Emergent learners
All young children are emergent learners, at home, in pre-school, nursery school, kindergarten and in school.
The word emergent expresses that “the child’s understanding is gradually developing, and is being produced through interactions within a culture”, their understandings and knowledge expanding through activity" (Gillen, 2003, p. 19).
Emergent learning has been especially evident in emergent writing, interest triggered considerably by Marie Clay's work (1975) and developed by researchers and teachers during the 1980s (e.g., Bissex, 1982; Ferriero & Teberosky, 1979; Goodman & Goodman, 1992; Newman, 1984); Smith, 1982; Teale & Sulzby, 1992) and others. This led to interest in what was known as whole language (e.g., Cambourne, 1988; Goodman, 1994).
More recently, Gunter Kress, (1997) highlighted the multimodal underpinnings of young children's early writing, followed by Pahl (1999) and others. Having seen the power of children's emergent writing in our own classrooms, it was from this strong foundation that we began to explore Children's Mathematical Graphics.

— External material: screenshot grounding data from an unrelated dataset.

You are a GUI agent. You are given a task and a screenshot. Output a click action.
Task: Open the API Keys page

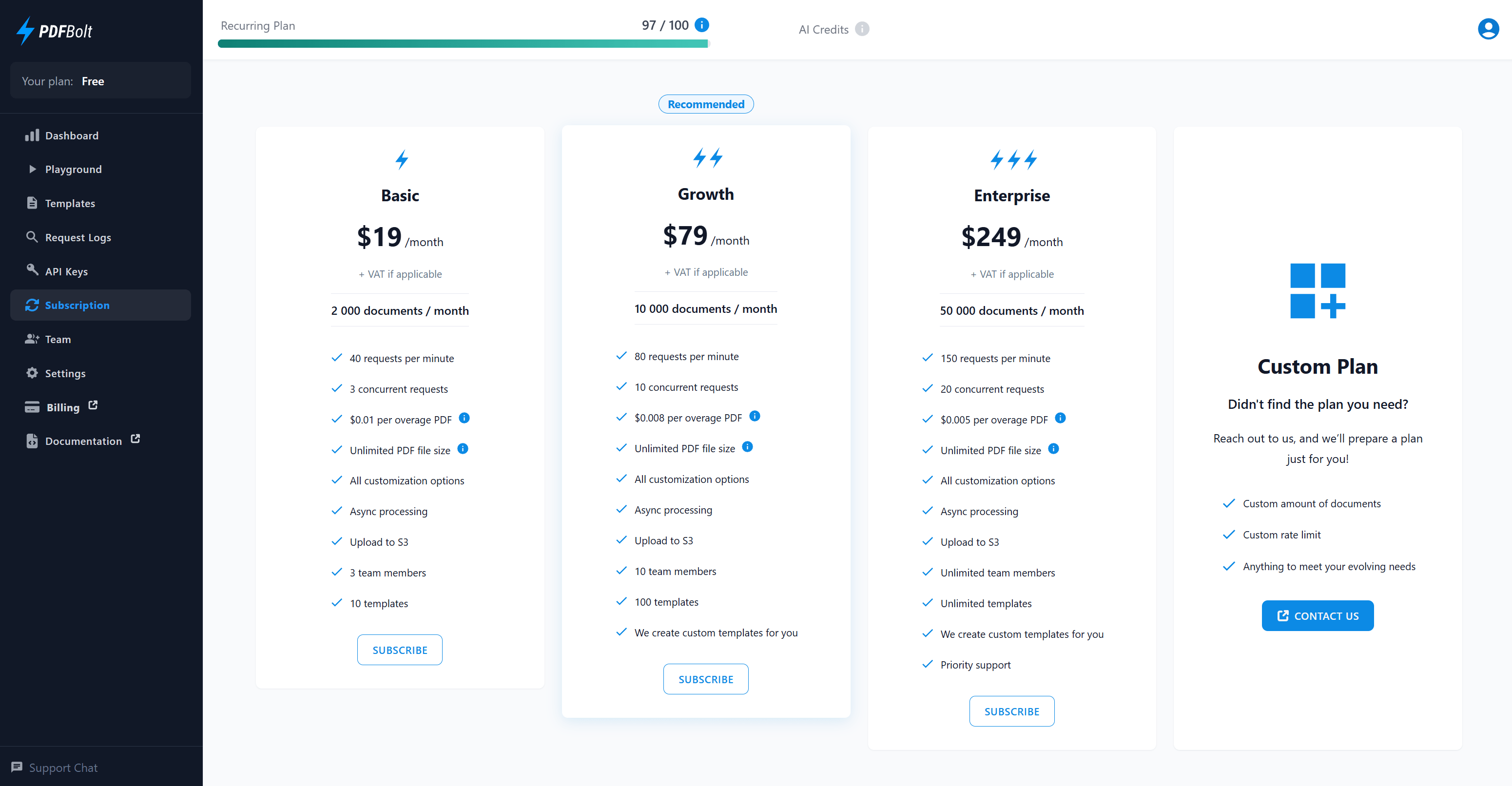coord(67,270)
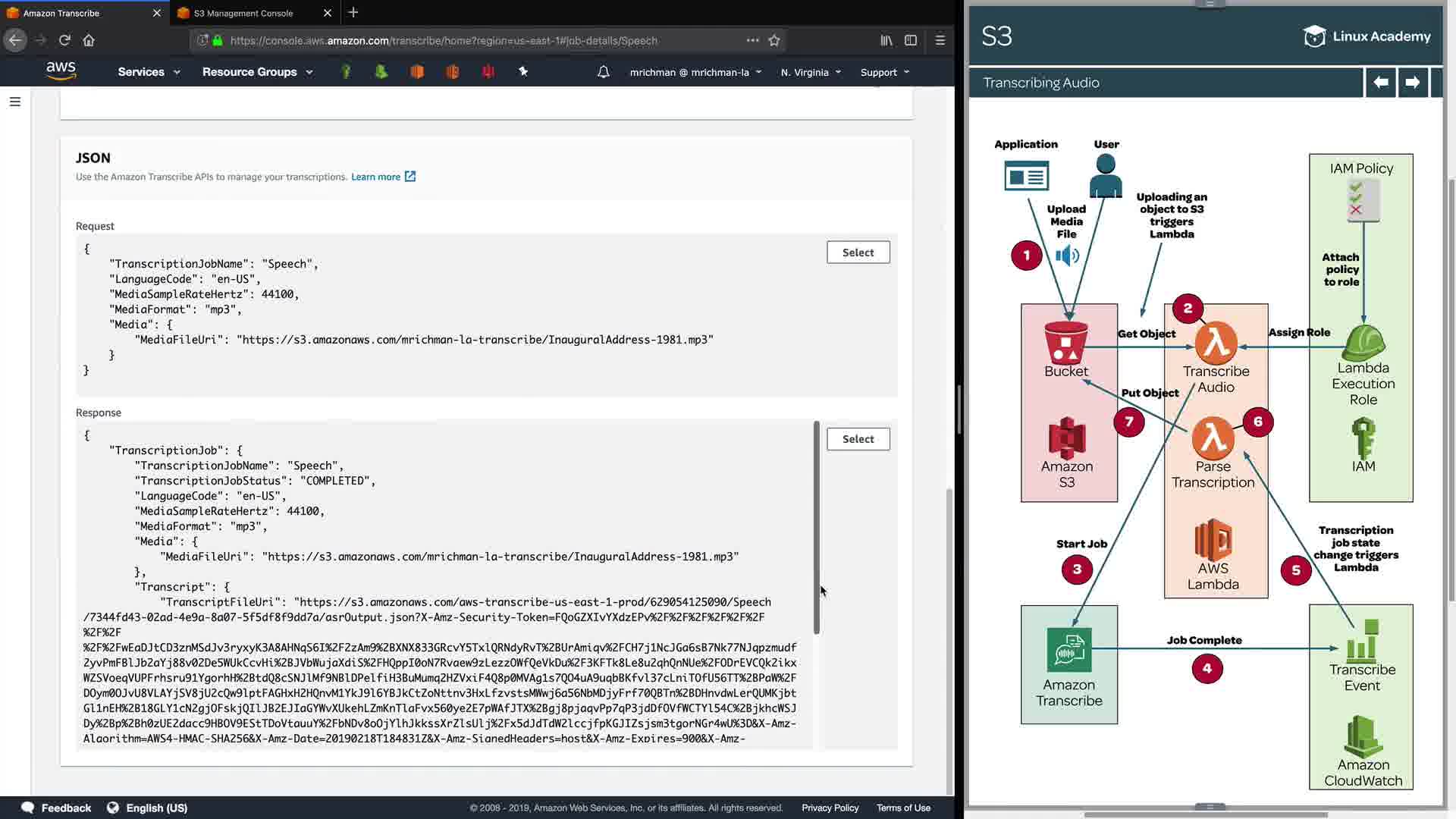Click Select button for the Request JSON
Viewport: 1456px width, 819px height.
[x=858, y=253]
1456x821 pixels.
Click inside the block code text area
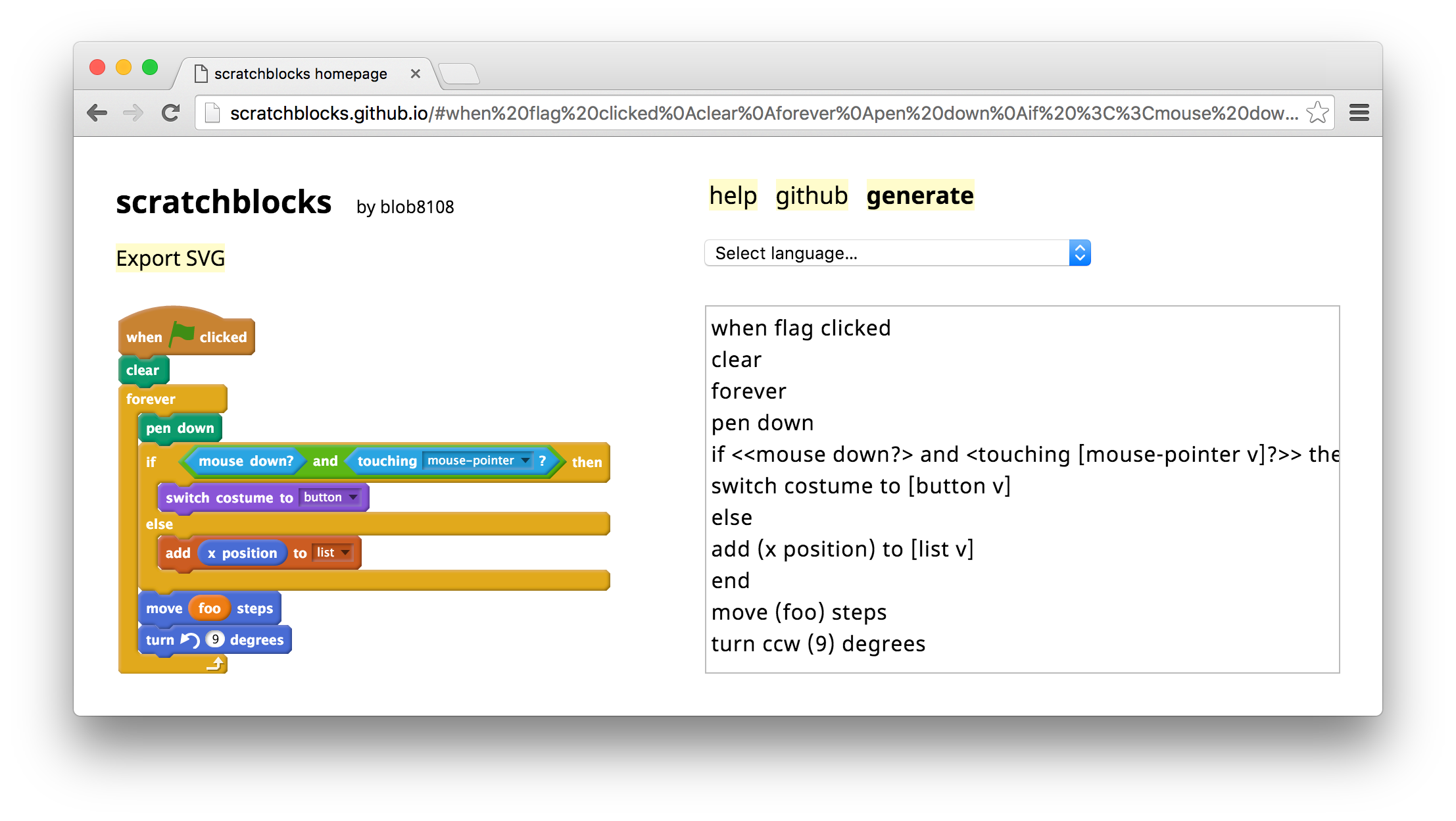1022,489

Young learners explore ideas, theorising about aspects of their worlds and making sense of their experiences. It is difficult for children to do this if they are always told what to do and how to do it, and open situations including pretend play can provide rich contexts for children's ' dynamic and complex' understandings to emerge (see Wood & Hedges, 2016). It is vital that adults respect and value children's emergent understandings.
References
Clay, M. (1975). What did I write? Beginning writing behaviour.Heinemann.
Bissex, G. (1982). GNYS AT WRK. Child learns to write and read. Harvard.
Cambourne, B. (1988). The whole story: Natural learning and the acquisition of literacy in the classroom. Ashton Scholastic.
Ferriero, E., & Teberosky, A. (1979). Literacy before schooling. Heinemann.
Gillen, (2003). The Language of Children. Routledge.
Goodman, Y., & Goodman, K. (1992). Vygotsky in a whole-language perspective. In L. Moll
(Ed.), Vygotsky and education: Instructional implications and applications of sociohis-
torical psychology (pp. 223–250). Cambridge University Press.
Goodman, K. (1994). What's whole in whole language? Scholastic.
Kress, G. (1997). Before writing: Rethinking the paths to literacy. Routledge.
Lancaster, L. (2003). Moving into literacy: How it all begins. In N. Hall, J. Larson, & J. Marsh (Eds.),
Handbook of early childhood literacy (pp. 145-153). Sage.
Newman, J. (1984). The craft of children's writing. Scholastic.
Pahl, K. (1999). Transformations: Children’s meaning making in a nursery. Trentham.
Smith, F. (1982). Writing and the writer. Heinemann.
Teale, W. H., & Sulzby, E. (Eds.). (1992). Emergent literacy: Writing and reading. Ablex.
Tolchinsky, L. (2003). The cradle of cultured what children know about writing and numbers before being taught. Lawrence Erlbaum.
Wood, E., & Hedges H (2016). Curriculum in Early Childhood Education: asking critical questions about content, coherence and control. The Curriculum Journal 27(3): 387–405.